A format string injection vulnerability exists in the ghome_process_control_packet function of the Abode Systems, Inc. iota All-In-One Security Kit firmware versions 6.9X and 6.9Z. The flaw occurs when a specially-crafted XCMD is processed, allowing an attacker to inject format specifiers that are passed to a vsnprintf wrapper function, leading to memory corruption, information disclosure, and denial of service. Attackers can deliver the malicious payload via an XML-based command to the device [1].

Exploitation

The attacker sends a malicious XML payload containing a crafted XCMD to the iota device over the network. No authentication is required (CVSS:3.0/AV:N/AC:L/PR:N/UI:N/S:U/C:N/I:L/A:H). The XCMD triggers a format string vulnerability in the device's logging mechanism, where user-controlled input is used as the format argument to vsnprintf, enabling the attacker to read from or write to arbitrary memory locations [1].

Impact

Successful exploitation can result in memory corruption, information disclosure (leakage of stack memory), and denial of service. While confidentiality impact is none per CVSS, integrity impact is low, and availability impact is high.
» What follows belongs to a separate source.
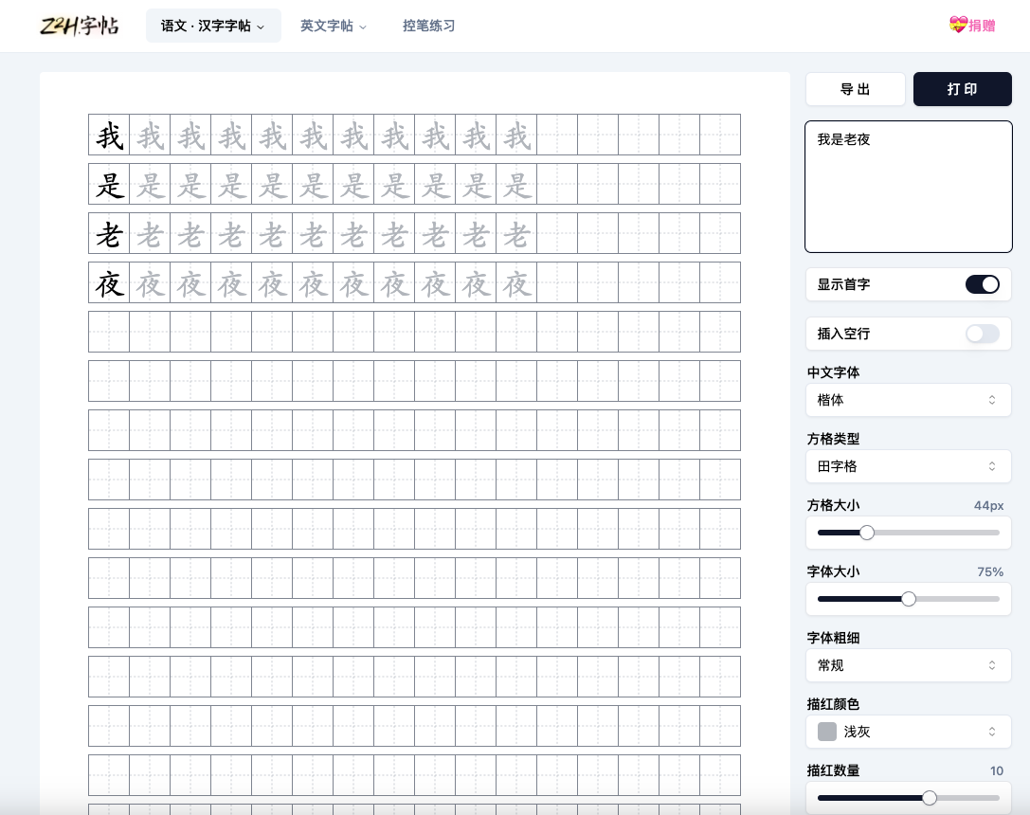Click the 导出 button
Image resolution: width=1030 pixels, height=815 pixels.
(855, 89)
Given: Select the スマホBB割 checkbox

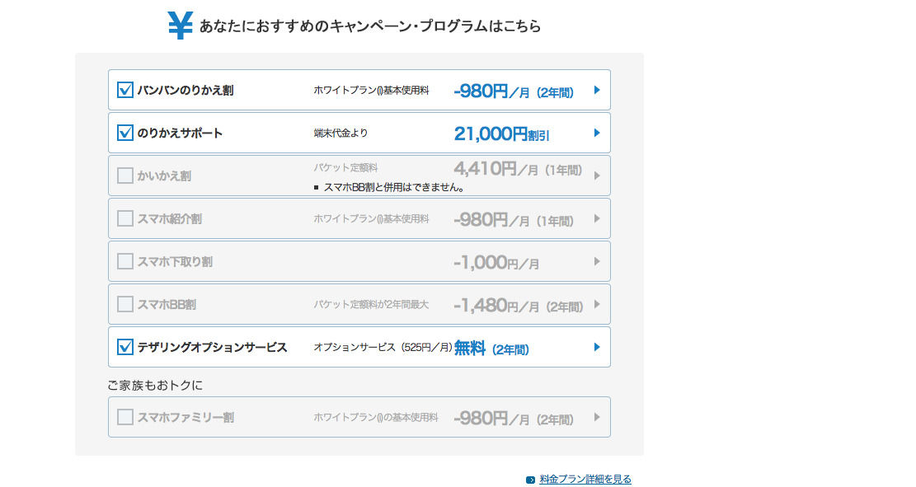Looking at the screenshot, I should click(x=125, y=304).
The attacker could potentially execute arbitrary code or cause the device to crash [1].

Mitigation

As of the publication date (2022-10-25), no patch is available. The vendor has confirmed the vulnerability in versions 6.9X and 6.9Z. Mitigation options include restricting network access to the iota device and monitoring for unusual XML traffic. The device is not listed on the CISA KEV catalog [1].